With water running short in California, the commission rejects a $1.4 billion desalination project

With water running short in California, the commission rejects a .4 billion desalination project

Eleven members of the California Coastal Commission voted against the facility, which water treatment developer Poseidon Water has been trying to build for decades.

Poseidon said the plant could produce up to 50 million gallons of drinking water per day, helping make the region more drought-resistant.

The commission, tasked with “protecting and enhancing” the state’s extensive coastline, heard public comments about the project throughout Thursday, with a majority of speakers opposing it. Others, expressing concern about water resource shortages in the future, argued that whenever possible additional water resources should be developed.

Poseidon released a statement after the vote, thanking Gov. Gavin Newsom for his support and reaffirming his belief that the plant would be an important tool in maintaining the state’s water supply.

“Today wasn’t the decision we were hoping for,” said Poseidon communications director Jessica Jones. “California continues to face a devastating drought with no end in sight. … Every day we see new calls for protection as reservoir water levels drop to dangerous lows. We firmly believe that this desalination project would have created a sustainable drought. tolerant water source for Orange County, just as it is for San Diego County.”

But desalination opponents argue that less expensive and less damaging conservation tactics should be the first resort.

The commission is appointed or elected by state legislatures and the governor. Before the vote, his staff made recommendations against the plant, citing in part the incredible energy consumption of desalination, its impact on marine life, projected sea level rise and the cost of the resulting water itself — with those costs being passed on to customers.

Commission staff acknowledged in the report that their findings neither mean the project is “unauthorizable” nor that it is totally opposed to desalination, writing: “Staff recognize the need to develop new, reliable sources of water in Southern California and believe that well planned and placed desalination plants are likely to play a role in providing these supplies.”

Desalination works by separating water molecules from salty seawater using reverse osmosis. The remaining brine with a high salt content is returned to the sea.

A plant of this magnitude – the Claude “Bud” Lewis Carlsbad Desalination Plant in San Diego County – is already in operation. Poseidon began operating this facility in late 2015 and sold all production to the San Diego County Water Authority under a 30-year contract.

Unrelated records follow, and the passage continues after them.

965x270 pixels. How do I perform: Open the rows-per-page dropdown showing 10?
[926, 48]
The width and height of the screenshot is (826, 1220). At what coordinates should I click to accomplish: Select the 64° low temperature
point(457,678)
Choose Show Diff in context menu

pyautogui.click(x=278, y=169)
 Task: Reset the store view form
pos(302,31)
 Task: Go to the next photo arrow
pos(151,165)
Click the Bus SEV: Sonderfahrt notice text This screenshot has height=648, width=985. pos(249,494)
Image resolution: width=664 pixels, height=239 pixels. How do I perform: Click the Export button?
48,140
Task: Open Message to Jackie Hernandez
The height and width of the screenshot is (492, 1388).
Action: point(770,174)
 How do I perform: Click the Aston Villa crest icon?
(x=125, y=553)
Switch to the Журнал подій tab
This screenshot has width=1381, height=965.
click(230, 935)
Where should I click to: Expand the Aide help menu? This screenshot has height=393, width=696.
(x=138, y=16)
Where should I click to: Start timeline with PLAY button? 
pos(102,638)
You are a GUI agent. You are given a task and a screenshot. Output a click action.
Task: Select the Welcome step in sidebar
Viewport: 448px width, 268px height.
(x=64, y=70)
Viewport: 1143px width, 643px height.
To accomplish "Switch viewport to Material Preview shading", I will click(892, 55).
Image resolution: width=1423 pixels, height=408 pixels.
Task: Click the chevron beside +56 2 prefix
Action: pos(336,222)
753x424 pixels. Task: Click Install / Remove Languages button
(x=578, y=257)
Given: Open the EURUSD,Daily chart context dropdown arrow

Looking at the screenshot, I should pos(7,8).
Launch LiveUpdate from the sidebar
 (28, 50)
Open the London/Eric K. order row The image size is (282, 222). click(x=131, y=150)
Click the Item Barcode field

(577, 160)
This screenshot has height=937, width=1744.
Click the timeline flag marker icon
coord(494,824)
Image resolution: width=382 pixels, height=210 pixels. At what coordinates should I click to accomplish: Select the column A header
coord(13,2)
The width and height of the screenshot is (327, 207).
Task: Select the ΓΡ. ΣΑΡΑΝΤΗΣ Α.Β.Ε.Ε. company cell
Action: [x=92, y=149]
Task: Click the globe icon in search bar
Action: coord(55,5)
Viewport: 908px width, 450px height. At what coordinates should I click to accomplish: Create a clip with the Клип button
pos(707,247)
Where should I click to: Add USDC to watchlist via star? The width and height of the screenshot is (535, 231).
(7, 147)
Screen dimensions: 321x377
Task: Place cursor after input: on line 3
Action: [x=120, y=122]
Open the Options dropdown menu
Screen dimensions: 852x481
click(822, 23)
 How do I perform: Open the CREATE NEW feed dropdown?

An aerial view of the Huntington Beach Wetlands and the Huntington Beach Energy Center - the proposed site of the Poseidon Desalination Plant.
Scientists reported earlier this year that the current mega-drought in the West is the worst in at least 1,200 years. Southern Californians are already seeing unprecedented water restrictions ahead of summer.

Newsom has expressed support for the plant’s construction, citing ongoing droughts and difficult water supplies in California. He recently told the editorial board of the Bay Area News Group, “What more evidence do you need that you need to have more tools in your toolbox than what we’ve experienced? Seven of the last 10 years have been severe droughts.”

But opponents of the desalination plant argue there are other ways to combat the drought.

The two largest reservoirs in California are already open

On its website dedicated to fighting the Huntington Beach facility, the nonprofit Surfrider Foundation notes that the water the project would provide is not needed, calling the potential facility a “waste of money.”

In fact, research by the Pacific Institute, a water-focused think tank, found that California could significantly reduce its urban water use by 30% to 48% with existing and cutting-edge technologies. In its most recent report, the institute argued that “water efficiency opportunities are found across the state, but are greatest in the South Shore hydrological region.” It pointed to solutions that cost very little compared to desalination, including increased wastewater recycling and stormwater harvesting – with about two-thirds of the region’s potential water savings coming from the residential sector.

“Seawater desalination is among the most expensive water supply options,” Heather Cooley, director of research at the Pacific Institute, told CNN. “From a cost, environmental, and energy perspective, it makes the most sense for California to explore these other alternatives first.”

CNN’s Taylor Romine contributed to this report.